-- Opening Marker --

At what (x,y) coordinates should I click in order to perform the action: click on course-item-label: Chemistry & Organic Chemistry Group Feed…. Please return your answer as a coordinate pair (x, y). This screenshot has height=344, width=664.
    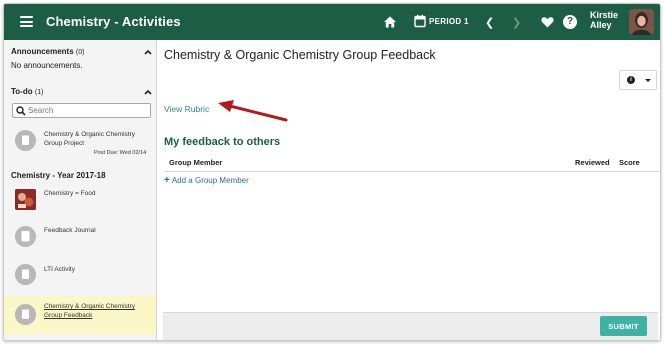
    Looking at the image, I should click on (90, 311).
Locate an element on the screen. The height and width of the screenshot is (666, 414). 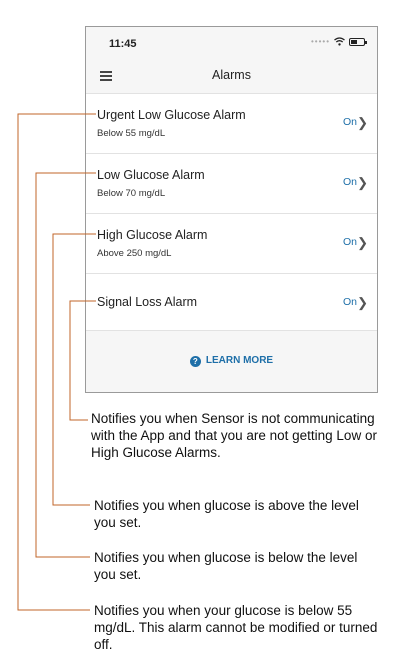
callout-line-high is located at coordinates (74, 370).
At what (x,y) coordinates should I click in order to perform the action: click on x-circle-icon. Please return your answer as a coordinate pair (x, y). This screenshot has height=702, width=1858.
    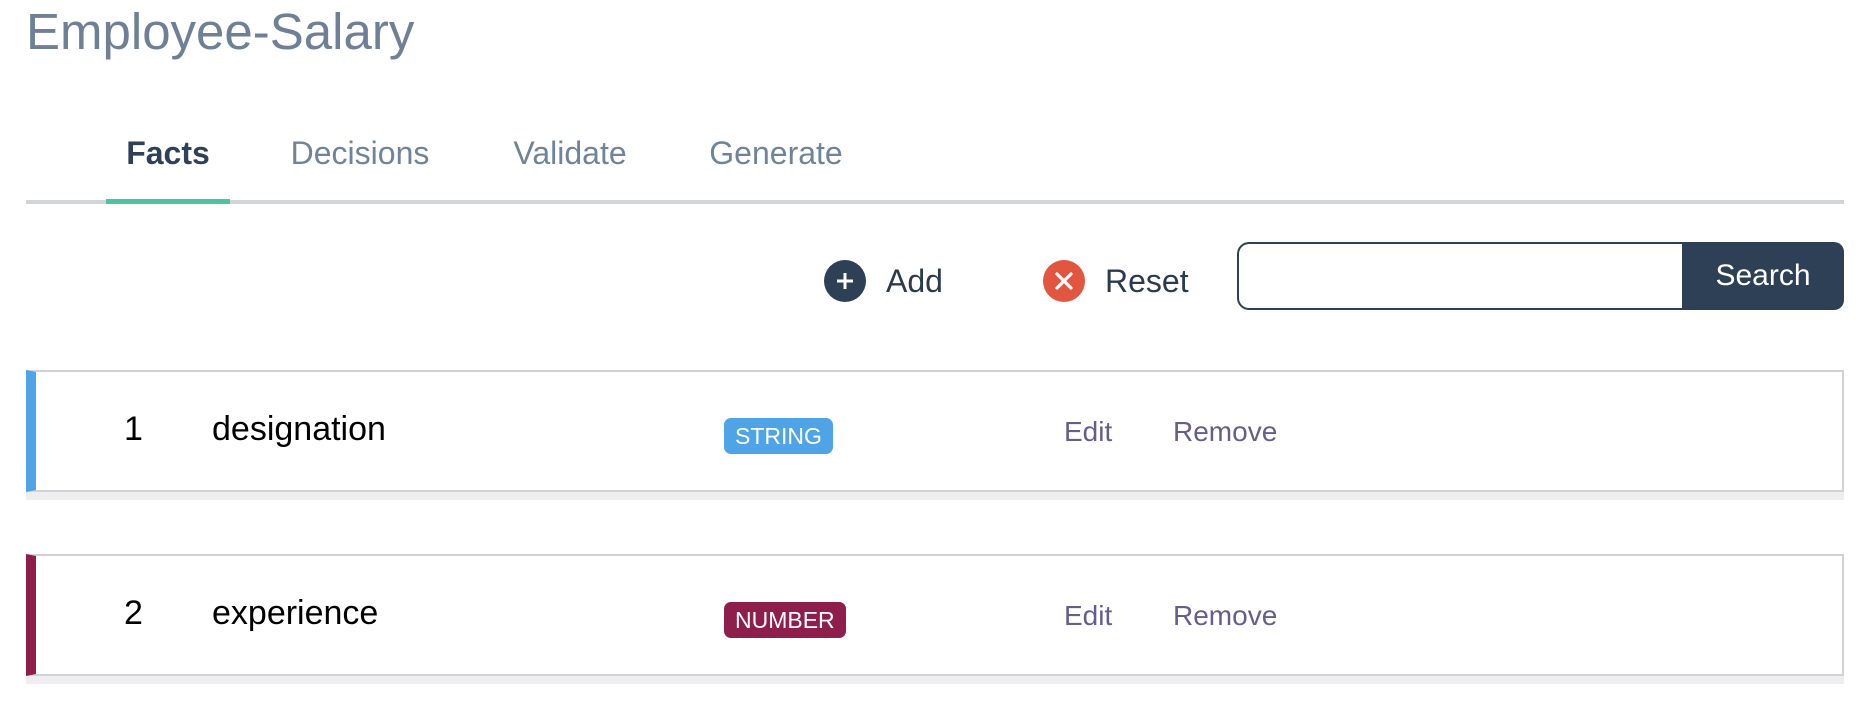
    Looking at the image, I should click on (1064, 281).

-- Closing Marker --

*Exercise instructions:* Return each line of the entries above that contains the word "order", copying every such line in full.

*Solution to this task:*
At what (x,y) coordinates should I click in order to perform the action: click on course-item-label: Chemistry & Organic Chemistry Group Feed…. Please return your answer as a coordinate pair (x, y). This screenshot has height=344, width=664.
At what (x,y) coordinates should I click in order to perform the action: click on x-circle-icon. Please return your answer as a coordinate pair (x, y). This screenshot has height=702, width=1858.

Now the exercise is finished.